Merging #71 (d6cae8d) into master (cf70704) will increase coverage by 2.99%. The diff coverage is 95.02%.

:exclamation: Current head d6cae8d differs from pull request most recent head 8586975. Consider uploading reports for the commit 8586975 to get more accurate results Impacted file tree graph

@@            Coverage Diff             @@
##           master      #71      +/-   ##
==========================================
+ Coverage   81.08%   84.07%   +2.99%     
==========================================
  Files          38       38              
  Lines        2823     2851      +28     
==========================================
+ Hits         2289     2397     +108     
+ Misses        534      454      -80     
Impacted Files Coverage Δ
R/nullModelFastScore.R 84.70% <85.71%> (+83.51%) :arrow_up:
R/pcrelate.R 89.91% <88.88%> (+0.53%) :arrow_up:
R/assocTestSingle.R 93.10% <94.33%> (+2.09%) :arrow_up:
R/admixMap.R 89.62% <96.00%> (+0.96%) :arrow_up:
R/assocTestAggregate.R 96.39% <97.40%> (+0.18%) :arrow_up:
R/utils.R 97.70% <100.00%> (-0.49%) :arrow_down:
R/util_methods.R 88.15% <0.00%> (+0.48%) :arrow_up:
R/testGeno.R 60.12% <0.00%> (+0.63%) :arrow_up:
R/nullModelTestPrep.R 85.36% <0.00%> (+17.07%) :arrow_up:
... and 1 more

Continue to review full report at Codecov.
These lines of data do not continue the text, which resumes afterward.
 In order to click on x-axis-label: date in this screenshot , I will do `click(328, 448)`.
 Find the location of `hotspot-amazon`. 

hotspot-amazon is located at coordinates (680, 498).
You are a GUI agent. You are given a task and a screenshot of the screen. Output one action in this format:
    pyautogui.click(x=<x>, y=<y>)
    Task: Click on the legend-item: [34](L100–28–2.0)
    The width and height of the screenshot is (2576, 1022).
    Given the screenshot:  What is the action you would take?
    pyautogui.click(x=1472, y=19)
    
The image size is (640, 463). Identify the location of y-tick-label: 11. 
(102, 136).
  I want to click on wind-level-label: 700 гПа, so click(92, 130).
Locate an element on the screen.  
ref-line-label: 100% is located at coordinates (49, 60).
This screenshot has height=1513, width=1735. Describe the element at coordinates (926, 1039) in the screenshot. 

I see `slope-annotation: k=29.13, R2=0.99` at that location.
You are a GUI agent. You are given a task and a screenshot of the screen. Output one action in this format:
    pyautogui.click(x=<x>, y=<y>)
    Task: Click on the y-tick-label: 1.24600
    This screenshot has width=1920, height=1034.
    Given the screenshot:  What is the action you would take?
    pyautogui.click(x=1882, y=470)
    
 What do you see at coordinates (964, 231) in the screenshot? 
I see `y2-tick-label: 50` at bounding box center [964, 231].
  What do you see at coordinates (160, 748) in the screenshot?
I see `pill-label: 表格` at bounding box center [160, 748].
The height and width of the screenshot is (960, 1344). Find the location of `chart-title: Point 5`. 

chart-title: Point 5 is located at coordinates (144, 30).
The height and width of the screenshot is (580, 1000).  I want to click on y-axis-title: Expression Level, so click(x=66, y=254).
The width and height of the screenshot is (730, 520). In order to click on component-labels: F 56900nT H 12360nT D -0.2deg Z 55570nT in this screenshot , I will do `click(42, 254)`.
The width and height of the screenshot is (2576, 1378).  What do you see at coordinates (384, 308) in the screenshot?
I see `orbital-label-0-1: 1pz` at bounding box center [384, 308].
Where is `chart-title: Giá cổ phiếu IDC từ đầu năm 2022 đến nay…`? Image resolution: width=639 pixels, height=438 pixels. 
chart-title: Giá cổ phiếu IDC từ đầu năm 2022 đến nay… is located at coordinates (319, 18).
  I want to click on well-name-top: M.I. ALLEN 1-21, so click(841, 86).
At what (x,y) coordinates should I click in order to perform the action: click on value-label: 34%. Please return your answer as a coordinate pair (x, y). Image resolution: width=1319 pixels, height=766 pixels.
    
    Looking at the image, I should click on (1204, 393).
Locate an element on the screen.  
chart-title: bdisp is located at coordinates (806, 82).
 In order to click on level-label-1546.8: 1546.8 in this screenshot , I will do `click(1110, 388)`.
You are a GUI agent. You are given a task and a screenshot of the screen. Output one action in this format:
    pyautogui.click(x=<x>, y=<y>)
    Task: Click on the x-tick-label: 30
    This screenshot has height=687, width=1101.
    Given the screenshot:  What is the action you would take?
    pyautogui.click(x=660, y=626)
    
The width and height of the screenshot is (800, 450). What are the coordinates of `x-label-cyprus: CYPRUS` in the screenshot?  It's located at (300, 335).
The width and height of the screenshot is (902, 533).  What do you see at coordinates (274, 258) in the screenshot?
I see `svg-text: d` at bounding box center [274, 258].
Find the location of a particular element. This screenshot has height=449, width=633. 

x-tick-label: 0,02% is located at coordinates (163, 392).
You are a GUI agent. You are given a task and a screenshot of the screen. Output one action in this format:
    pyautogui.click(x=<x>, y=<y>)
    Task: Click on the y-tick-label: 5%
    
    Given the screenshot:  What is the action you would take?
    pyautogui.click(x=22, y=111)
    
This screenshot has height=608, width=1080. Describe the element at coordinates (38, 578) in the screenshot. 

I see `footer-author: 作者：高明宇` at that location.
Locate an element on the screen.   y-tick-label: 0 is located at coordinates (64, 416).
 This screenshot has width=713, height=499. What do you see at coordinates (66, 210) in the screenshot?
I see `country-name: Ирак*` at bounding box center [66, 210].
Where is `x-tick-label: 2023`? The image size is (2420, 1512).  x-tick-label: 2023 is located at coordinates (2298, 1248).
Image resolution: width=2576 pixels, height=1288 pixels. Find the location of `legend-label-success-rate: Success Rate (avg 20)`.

Legend - Click here to learn more Δ = absolute <relative> (impact), ø = not affected, ? = missing data Powered by Codecov. Last update cf70704...8586975. Read the comment docs.

mconomos commented 3 years ago

@smgogarten - as far as I can tell, this all looks good. I left a couple minor comments/questions.

Going back to one of my comments -- there's actually a fair amount of redundant code between assocTestSingle and assocTestAggregate, as well as .testGenoBlockSingle and .testGenoBlockAggregate. I'm not sure if it's worthwhile to try to turn those repeated bits into sub-functions themselves, or if that's a waste of time and effort.

mconomos commented 3 years ago

@smgogarten - as far as I can tell, this all seems good to go!